Rewrite the items below as a numbered list, one line per entry, leaving out any blank lines and omitting the pictures.

## Start Data section

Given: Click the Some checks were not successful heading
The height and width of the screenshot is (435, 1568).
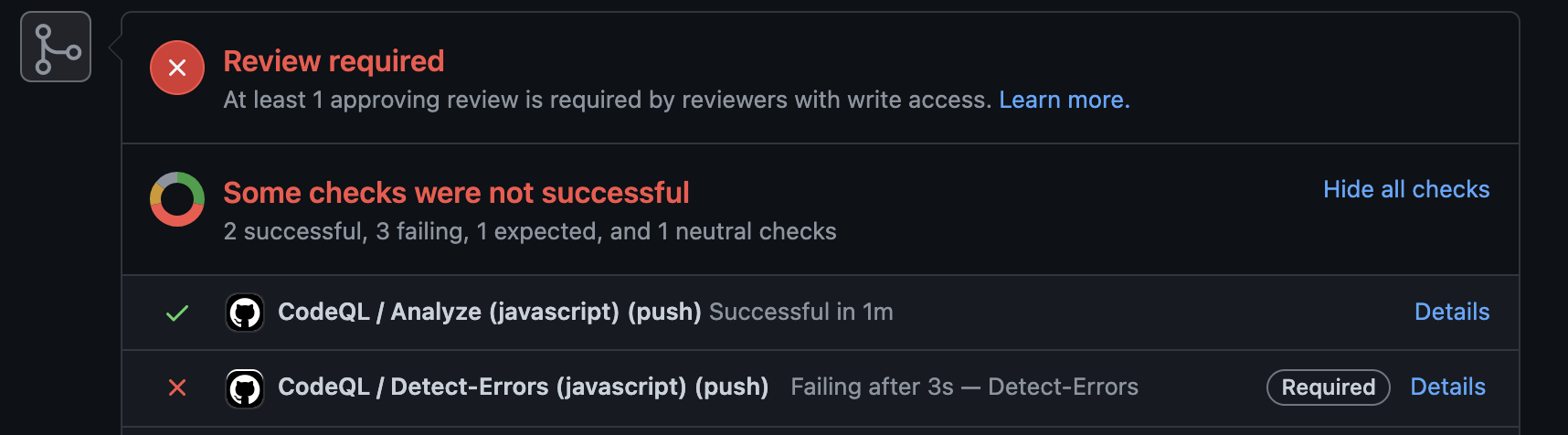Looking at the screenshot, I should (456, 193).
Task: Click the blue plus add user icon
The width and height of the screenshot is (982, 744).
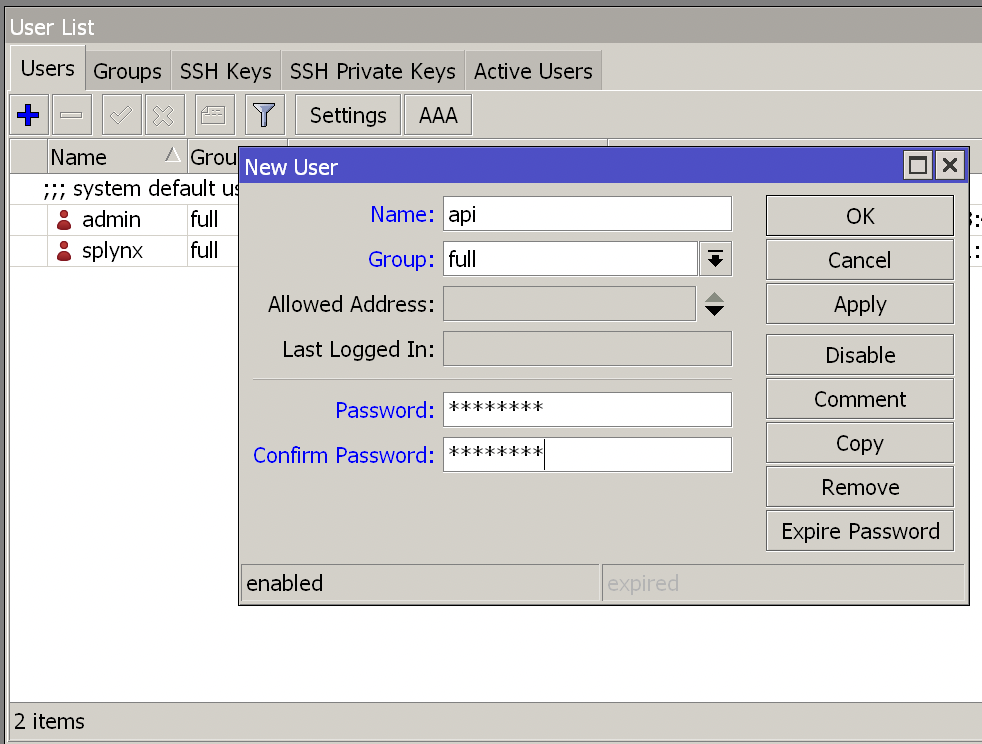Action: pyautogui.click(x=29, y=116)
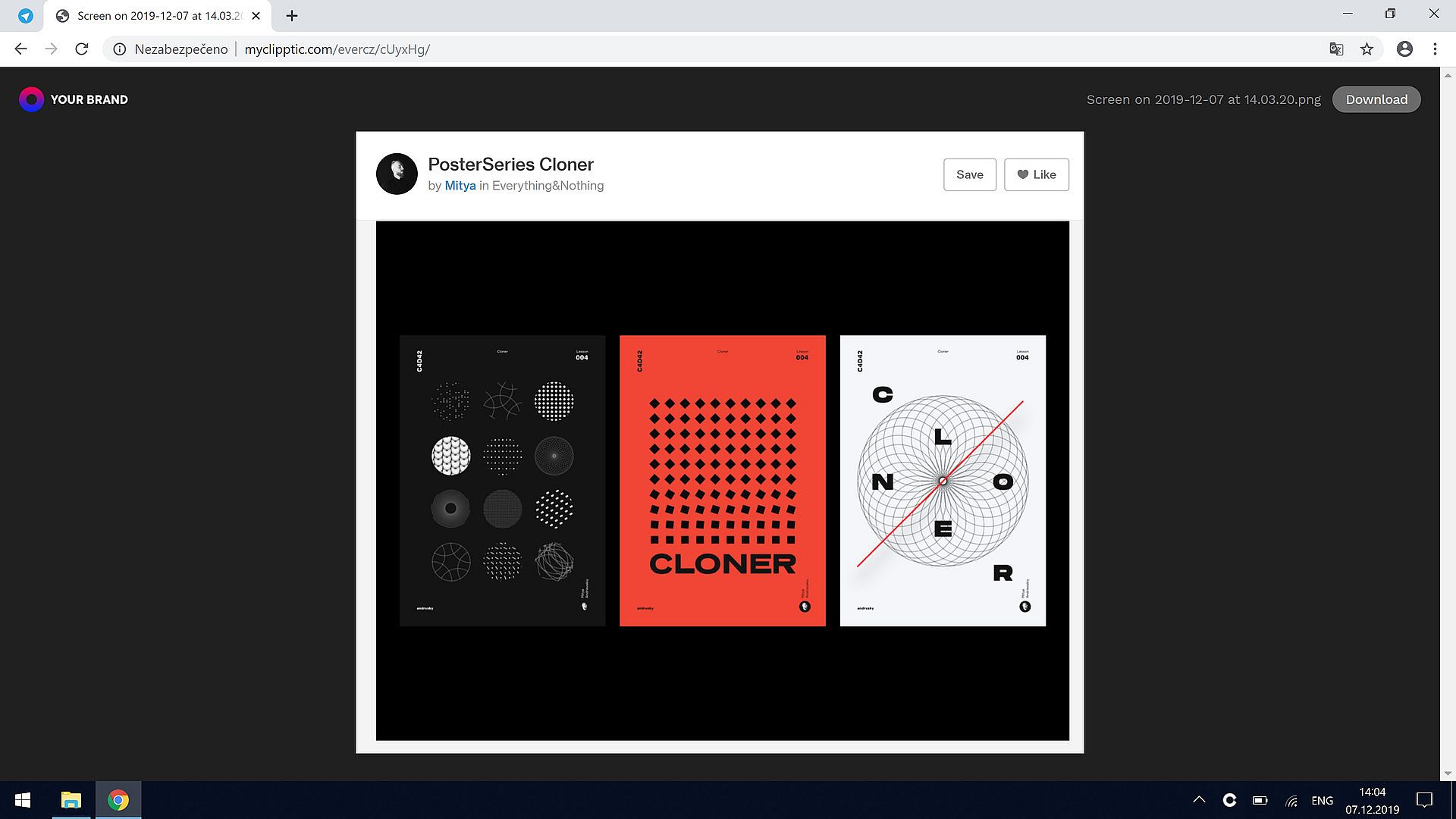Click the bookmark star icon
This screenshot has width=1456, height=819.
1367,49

## End Data section

**Output for this task:**
1. Given: Click the Some checks were not successful heading
2. The height and width of the screenshot is (435, 1568).
3. Looking at the screenshot, I should (456, 193).
4. Task: Click the blue plus add user icon
5. The width and height of the screenshot is (982, 744).
6. Action: pyautogui.click(x=29, y=116)
7. Click the bookmark star icon
8. This screenshot has width=1456, height=819.
9. 1367,49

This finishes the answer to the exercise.